Try it: Return, word for word, the lines of the listing below from the one with "Given: Expand the Avatar Animations category" through the one with "Image resolution: width=1366", and no other lines.

Exercise input:

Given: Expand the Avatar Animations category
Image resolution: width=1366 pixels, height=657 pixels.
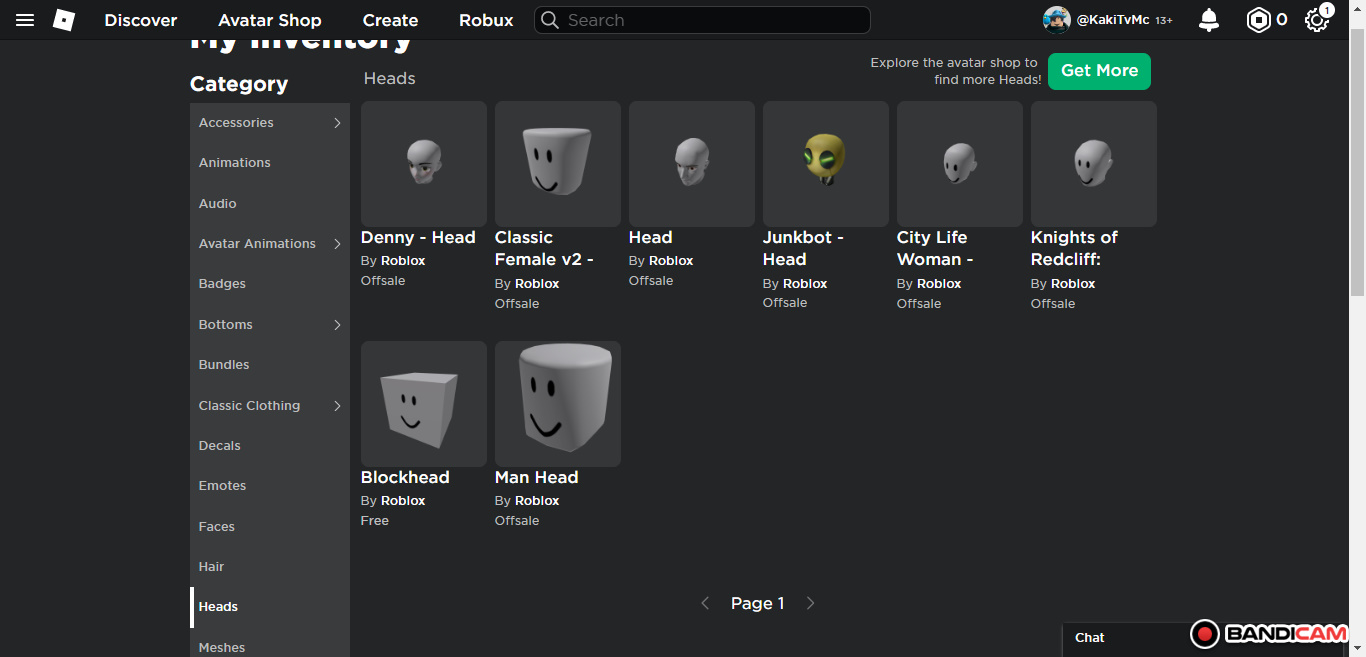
==
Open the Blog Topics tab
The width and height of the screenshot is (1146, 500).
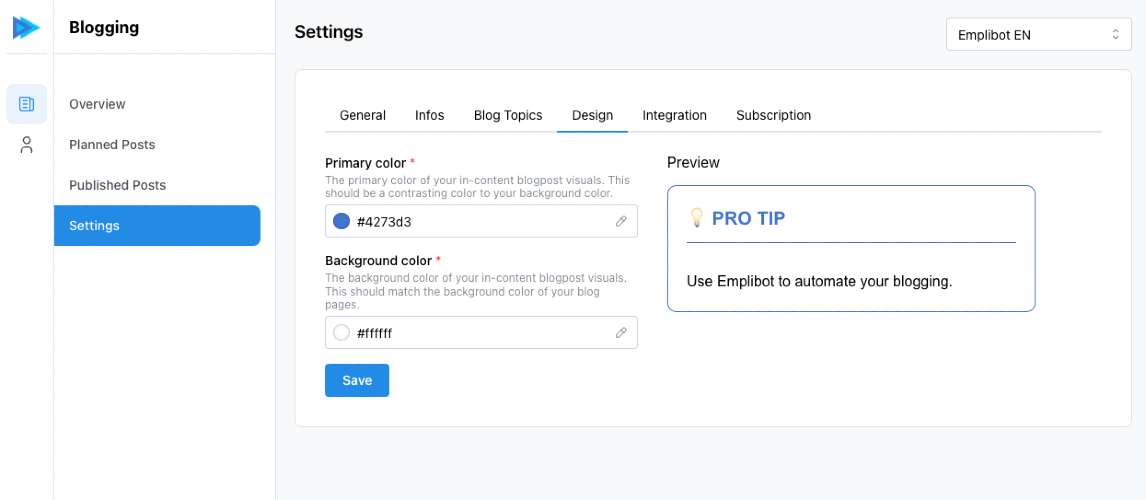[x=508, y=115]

Answer space:
Given: Expand the Avatar Animations category
Image resolution: width=1366 pixels, height=657 pixels.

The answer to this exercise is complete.